Löhne (WB). Eine interfraktionelle Sitzung zum Thema »Verkauf der Ulenburg« soll zeitnah anberaumt werden. Das hat Bürgermeister Heinz-Dieter Held dem WESTFALEN-BLATT gestern auf Anfrage mitgeteilt.

Von Daniel Salmon
Eine Öffnung des Parks der Ulenburg für die Bevölkerung könnten sich die neuen Eigentümer durchaus vorstellen.
Eine Öffnung des Parks der Ulenburg für die Bevölkerung könnten sich die neuen Eigentümer durchaus vorstellen. Foto: Sonja Töbing

Laut Held soll somit die Beschlussfassung des Rates in der Sitzung vom Mittwochabend »schnellstmöglich« umgesetzt werden. Wie berichtet, hatte der Tagesordnungspunkt zu einer teils sehr emotional geführten Debatte unter den Ratsmitgliedern der einzelnen Fraktionen geführt.

»Ich werde jetzt den Wittekindshof und die Vertreter der jesidischen Ulenburg-Stiftung ansprechen und bitten, zu der Sitzung zu kommen«, sagte das Stadtoberhaupt. Generell sei Held wichtig, dass Emotionen in der aktuellen Diskussion um den Ulenburg-Verkauf nicht zu sehr nach vorne getragen werden. »Stattdessen sollte man im Gespräch mit den jetzigen und früheren Eigentümern sachlich miteinander umgehen. Daraufhin kann entschieden werden, wie eine weitere gemeinsame Zusammenarbeit aussehen kann«, erklärte der Chef von Rat und Verwaltung.

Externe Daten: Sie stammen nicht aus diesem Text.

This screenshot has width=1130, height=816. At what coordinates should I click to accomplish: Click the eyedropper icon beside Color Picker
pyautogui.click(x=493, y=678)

Beim Wittekindshof stehe man der Teilnahme an einem interfraktionellen Plenum aufgeschlossen gegenüber. »Wir warten jetzt erst einmal auf die Einladung des Bürgermeisters zu dem Gespräch mit den Fraktionen. Wir verweigern uns nicht grundsätzlich einer Einladung zum Gespräch«, sagte Pressesprecherin Anke Marholdt dieser Zeitung.

Neue Eigentümer wollen Fragen beantworten

Auch die neuen Eigentümer der historischen Löhner Immobilie seien am Dialog mit den hiesigen Ratsvertretern interessiert. »Wir stehen nach wie vor dazu, dass wir an einer solchen Veranstaltung teilnehmen würden«, sagte Ibrahim Kus, Sprecher der noch in Gründung befindlichen Ulenburg-Stiftung. Er ergänzte: »Da, wo Fragen auftauchen, bin ich gerne bereit, diese auf konstruktiver Ebene zu beantworten.«

Kus erklärte weiter, dass bereits ein von den neuen Ulenburg-Eignern beauftragtes Architekturbüro den Kontakt zur Stadtverwaltung aufgenommen habe. Derzeit werde daran gearbeitet, ein Konzept und eine Nutzungsänderung für das Löhner Wasserschloss zu erstellen und dann schriftlich bei den Behörden einzureichen.

Zur ebenfalls in der Ratssitzung kontrovers diskutierten Öffnung des Schlossparks für die Bevölkerung merkte Ibrahim Kus an: »Die Bürger sind im Park natürlich herzlich willkommen.« Gleichzeitig wolle die jesidische Stiftung der Stadt aber antragen, sich auch an der Pflege der Außenanlagen zu beteiligen. »Und vielleicht müsste man auch mal über die Grundsteuer sprechen. Wenn wir den Park für die Öffentlichkeit freigeben, wäre es ja nicht sinnvoll, dass die Stadt Gebühren dafür erhebt. Das sollte ein Geben und Nehmen sein an dieser Stelle«, sagte der 41-Jährige.

Auch zum potenziellen weiteren Mitbieter um den Erwerb der Ulenburg – den Unternehmer Axel Oberschelp – bezog Ibrahim Kus im Gespräch mit der LÖHNER ZEITUNG Stellung. »Wenn ich doch so ein tolles Konzept habe und weiß, dass die Ulenburg schon länger zum Verkauf steht, warum wende ich mich dann denn nicht schon früher an den Wittekindshof und bekunde Interesse?«, meinte der Sprecher der Ulenburg-Stiftung.